Concerts a $20m bonus (+ video)

International promoters are eyeing Dunedin for regular sell-out concerts after Forsyth Barr Stadium delivered strong ticket sales and a nearly $20million boost to the city's economy, the man in charge says.

Figures released by Dunedin Venues Management Ltd yesterday showed big concerts by Rod Stewart, Neil Diamond and Fleetwood Mac had together pumped an estimated $19.7million into the city's economy this year.

DVML chief executive Terry Davies said the results showed the stadium was delivering on "two key drivers'' - delivering economic benefits and a boost to the city's pride.

It was also impressing international concert promoters across the industry, as the city and its stadium now appeared to be "the talk of the town'', he said.

Last month's sell-out show by Fleetwood Mac led the economic charge, contributing $8.9million after pulling in about 35,000 fans, of whom more than half (59%) were from outside Dunedin, the survey showed.

Rod Stewart's April show came second, drawing 22,052 fans, 68% of them from outside Dunedin, who together contributed $7.2million to the city's economy.

Neil Diamond was third, with 13,073 fans, 59% from outside Dunedin, tipping in $3.6million.

The results were based on surveys sent to ticket-holders after each show, which also showed the majority of fans for each show came from around the South Island, mainly from Canterbury, other parts of Otago and Southland.

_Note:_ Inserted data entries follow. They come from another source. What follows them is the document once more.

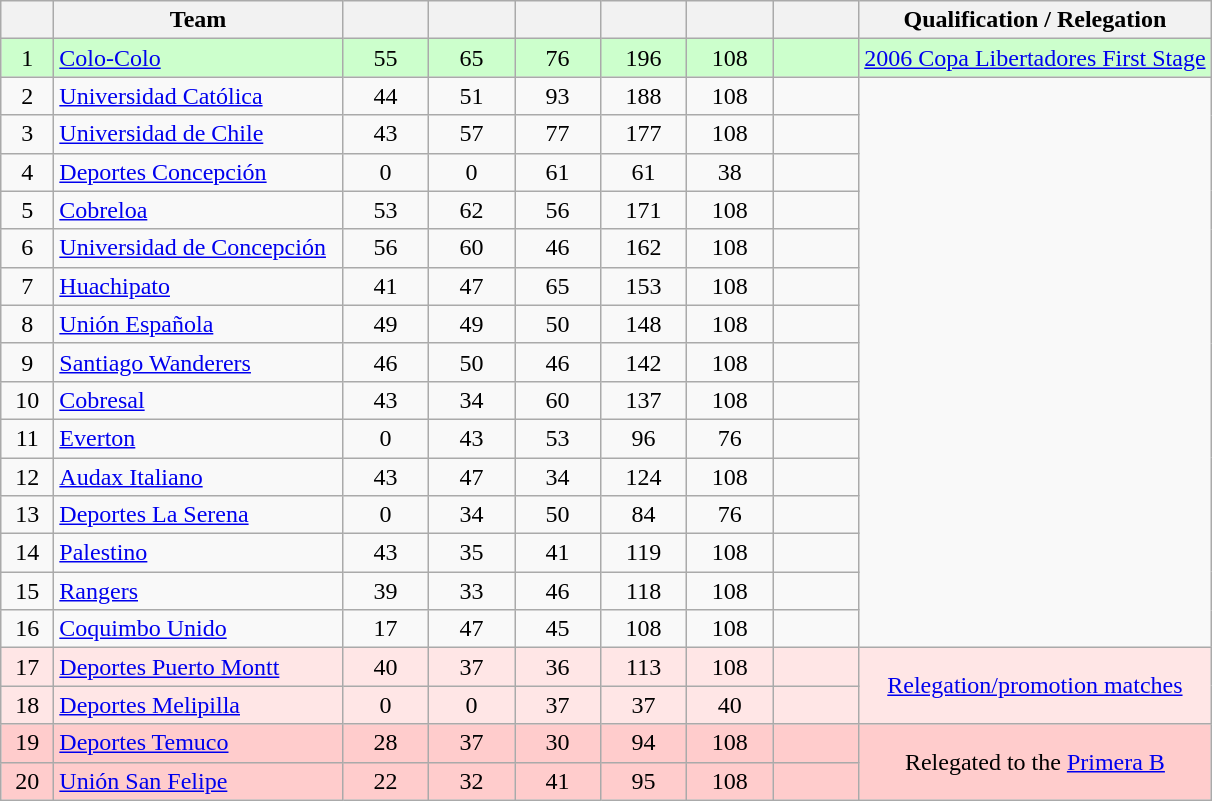
Deportes Melipilla [198, 705]
124 [644, 477]
Relegation/promotion matches [1035, 686]
14 [28, 553]
33 [471, 591]
30 [557, 743]
5 [28, 210]
Rangers [198, 591]
171 [644, 210]
137 [644, 400]
Huachipato [198, 286]
1 [28, 58]
22 [385, 781]
11 [28, 438]
4 [28, 172]
2006 Copa Libertadores First Stage [1035, 58]
142 [644, 362]
6 [28, 248]
Audax Italiano [198, 477]
Unión San Felipe [198, 781]
Deportes Temuco [198, 743]
Universidad de Concepción [198, 248]
7 [28, 286]
96 [644, 438]
Coquimbo Unido [198, 629]
113 [644, 667]
77 [557, 134]
44 [385, 96]
55 [385, 58]
Unión Española [198, 324]
35 [471, 553]
18 [28, 705]
2 [28, 96]
15 [28, 591]
12 [28, 477]
Colo-Colo [198, 58]
196 [644, 58]
Deportes Puerto Montt [198, 667]
Qualification / Relegation [1035, 20]
119 [644, 553]
51 [471, 96]
Cobresal [198, 400]
Cobreloa [198, 210]
93 [557, 96]
177 [644, 134]
153 [644, 286]
32 [471, 781]
28 [385, 743]
Team [198, 20]
36 [557, 667]
84 [644, 515]
16 [28, 629]
Universidad Católica [198, 96]
94 [644, 743]
57 [471, 134]
Santiago Wanderers [198, 362]
3 [28, 134]
39 [385, 591]
148 [644, 324]
62 [471, 210]
10 [28, 400]
Deportes La Serena [198, 515]
162 [644, 248]
19 [28, 743]
118 [644, 591]
Deportes Concepción [198, 172]
8 [28, 324]
13 [28, 515]
95 [644, 781]
38 [730, 172]
45 [557, 629]
20 [28, 781]
Palestino [198, 553]
Everton [198, 438]
9 [28, 362]
Universidad de Chile [198, 134]
Relegated to the Primera B [1035, 762]
188 [644, 96]
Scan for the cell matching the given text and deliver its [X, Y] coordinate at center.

"What has happened in the last 12 months is from being a high-risk venue to bring international content, we're now at the forefront,'' Mr Davies said.

"After this round of ticket sales, promoters are suggesting this [major concerts] might be a regular occurrence here.

"That's a consistent conversation with all the major promoters,'' he said.

The results - particularly in attracting nearly 50,000 fans to two concerts less than a month apart - were something DVML and the city should be "very satisfied with'', he said.

Dunedin Mayor Dave Cull agreed, saying the "world-class'' venue was delivering big crowds, as well as big acts, to the city.

"As well as the obvious economic benefits, it is great to be able to welcome so many visitors to the city as a result.''

The stadium remained a controversial project for some, with lingering questions about its ability to deliver without an annual injection of $11.65million in ratepayer funding.

But Mr Davies said the results showed ratepayers were getting something for their money.

"The reality with this is without the roofed stadium ... the city wouldn't have had that content coming through. That's pretty obvious.

"The stadium's up. It's here, and to deliver those sorts of results, and if we can deliver it again in 2016-17, or better, that'll be great.''

The benefits of the roof were underscored during recent weather-affected concerts when thousands of Fleetwood Mac fans were soaked in Auckland, and AC/DC retreated from the stage for nearly an hour in Wellington, he said.

"We're delivering a great experience for the artists [and] for the punters. It's an easy experience for the production crews.

"A conversation 12 months or 18 months ago, about us hosting two or three shows of 30,000-plus, would've just been fanciful. Now it's absolutely real.''

Mr Davies declined to say which acts were being targeted beyond Black Sabbath's show next April, but signs were promising for the second half of 2016 and into 2017.